Making Change Management count 

By Aldrin Links, Director: HR

Change is certainly the one inevitable constant in the VUCA (volatile, uncertain, complex and ambiguous) world we live in. Effective Change Management therefore plays a crucial role in assisting organisations to navigate and make the most of the changes they are confronted with to ensure their sustainability.  In recent times, the COVID-19 pandemic has brought about many changes and forced or encouraged companies to re-examine their business models – with staff working remotely being an obvious example.

But organisations only exist through people who make up the organisation and so it is not only systems which are affected but largely individuals and even communities who are therefore impacted by change. As Change Management can be a delicate process it is absolutely vital to communicate, and keep communicating change plans to employees in order to reassure them and bring them on board. 

Effective Change Management prepare people to be comfortable with the anticipated change and minimise potential diruptions in their lives.  Employees will naturally ask “how will change affect me?” and any Change Manager must be ready and be able to answer each and every such question.

Best practice is also to choose a Change Management model of which there are many. This provides a framework within which to introduce and process change and, once chosen, it should be committed to. Let’s take one such model and use the simple face mask concept as an example of how change could work in practice.

The model example could be ADKAR, which focuses on the people side of change. ADKAR is an acronym that represents the five tangible and concrete outcomes that people need to achieve for lasting change:

  • A’ is to create Awareness of why the change is necessary. In the case of the face mask this means people know why a face mask is necessary to wear during COVID-19. Perceptions are all-important and the aim is to communicate in such a way that perceptions are altered in a positive manner.

  • D’ stands for Desire – how to create the wish in people to adopt the change. In the case of our face mask example, this might be to create the desire for people to protect their loved ones.

  • K’ stands for Knowledge – for example, why people need to know that it is important to cover both their nose and their mouth.

  • The second ‘A’ represents Ability – the need to empower people to be able to adopt a new practice.

  • And ‘R’ stands for Review – the imperative to return and examine the outcomes and success or otherwise of the change because this is the only way to learn and improve.

We find that ADKAR provides a very practical framework, one that can be used at a large organisational, systemic level or at a much smaller and personal level, for example as a framework and method to lose weight.

Narratives, images and change drivers

Finally, it is important not to make change too theoretical but rather introduce a tangible element. People respond well to narratives and images. In our face mask example, President Ramaphosa struggling to put on a face mask created a powerful and human image for people to relate to. 

As another example, a change process could be represented by a bus journey, with milestones, humps in the road and stop signs all used to good effect. It is important to identify and appoint change “drivers” or champions to carry out the narrative and communicate throughout the entire process.

Change is never easy

In conclusion, we all know that change is never easy but it is part of organisational and personal life. Companies need to plan well ahead, adopt a suitable Change Management model and – above all – put people, their questions and their understanding first.

Saved entries
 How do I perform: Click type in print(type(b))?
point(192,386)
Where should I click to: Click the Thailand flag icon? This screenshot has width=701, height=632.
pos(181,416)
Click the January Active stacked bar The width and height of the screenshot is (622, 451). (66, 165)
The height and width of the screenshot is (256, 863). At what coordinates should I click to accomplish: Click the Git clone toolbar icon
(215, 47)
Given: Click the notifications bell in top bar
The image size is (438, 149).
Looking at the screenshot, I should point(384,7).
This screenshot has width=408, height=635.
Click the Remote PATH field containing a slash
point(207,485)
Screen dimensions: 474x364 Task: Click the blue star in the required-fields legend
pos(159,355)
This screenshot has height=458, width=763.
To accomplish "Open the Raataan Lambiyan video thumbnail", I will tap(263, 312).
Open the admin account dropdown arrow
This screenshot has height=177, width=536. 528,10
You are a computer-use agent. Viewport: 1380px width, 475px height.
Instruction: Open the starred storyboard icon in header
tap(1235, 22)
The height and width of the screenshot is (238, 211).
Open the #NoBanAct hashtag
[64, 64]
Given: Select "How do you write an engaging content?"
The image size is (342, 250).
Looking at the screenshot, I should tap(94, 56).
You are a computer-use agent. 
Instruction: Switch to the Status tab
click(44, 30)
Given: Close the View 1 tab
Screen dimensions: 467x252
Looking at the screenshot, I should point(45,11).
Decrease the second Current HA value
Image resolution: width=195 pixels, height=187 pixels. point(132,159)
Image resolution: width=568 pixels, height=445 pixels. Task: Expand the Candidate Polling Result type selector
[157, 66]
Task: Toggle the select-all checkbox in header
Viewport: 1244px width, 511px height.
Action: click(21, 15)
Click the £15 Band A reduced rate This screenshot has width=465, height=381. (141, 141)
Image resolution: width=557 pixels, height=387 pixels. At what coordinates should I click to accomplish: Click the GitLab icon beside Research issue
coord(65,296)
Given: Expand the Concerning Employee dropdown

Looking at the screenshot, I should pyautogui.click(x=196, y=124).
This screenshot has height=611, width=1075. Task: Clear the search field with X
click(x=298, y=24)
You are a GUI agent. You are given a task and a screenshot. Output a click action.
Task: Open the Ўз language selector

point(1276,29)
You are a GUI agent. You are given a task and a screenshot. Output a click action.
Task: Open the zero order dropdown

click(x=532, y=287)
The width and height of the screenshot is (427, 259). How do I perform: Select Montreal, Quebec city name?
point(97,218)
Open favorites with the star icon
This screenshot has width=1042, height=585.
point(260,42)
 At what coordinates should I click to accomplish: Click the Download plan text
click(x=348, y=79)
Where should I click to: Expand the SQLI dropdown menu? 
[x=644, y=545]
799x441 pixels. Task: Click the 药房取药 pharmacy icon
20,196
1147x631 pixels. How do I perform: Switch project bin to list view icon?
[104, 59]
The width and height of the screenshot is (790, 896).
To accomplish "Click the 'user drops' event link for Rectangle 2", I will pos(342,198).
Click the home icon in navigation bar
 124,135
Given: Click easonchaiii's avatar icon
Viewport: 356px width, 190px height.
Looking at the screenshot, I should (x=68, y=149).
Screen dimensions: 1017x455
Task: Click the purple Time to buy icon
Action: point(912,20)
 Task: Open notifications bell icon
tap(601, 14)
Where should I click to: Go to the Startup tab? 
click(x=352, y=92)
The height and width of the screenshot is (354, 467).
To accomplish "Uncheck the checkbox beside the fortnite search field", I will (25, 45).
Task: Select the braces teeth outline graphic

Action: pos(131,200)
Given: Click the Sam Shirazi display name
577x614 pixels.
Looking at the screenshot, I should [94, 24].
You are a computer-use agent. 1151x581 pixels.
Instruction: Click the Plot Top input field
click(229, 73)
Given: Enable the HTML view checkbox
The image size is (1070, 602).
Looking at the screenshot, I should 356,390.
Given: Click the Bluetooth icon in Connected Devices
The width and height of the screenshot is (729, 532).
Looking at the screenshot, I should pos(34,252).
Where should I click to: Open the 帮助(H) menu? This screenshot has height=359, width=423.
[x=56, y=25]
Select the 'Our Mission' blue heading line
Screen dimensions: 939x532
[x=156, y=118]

__Exercise requirements__
Reproduce the stretch of the change management article from "Finally, it is" through "the entire process.". The saved entries are material apart from the change management article.

__The answer__
Finally, it is important not to make change too theoretical but rather introduce a tangible element. People respond well to narratives and images. In our face mask example, President Ramaphosa struggling to put on a face mask created a powerful and human image for people to relate to. 

As another example, a change process could be represented by a bus journey, with milestones, humps in the road and stop signs all used to good effect. It is important to identify and appoint change “drivers” or champions to carry out the narrative and communicate throughout the entire process.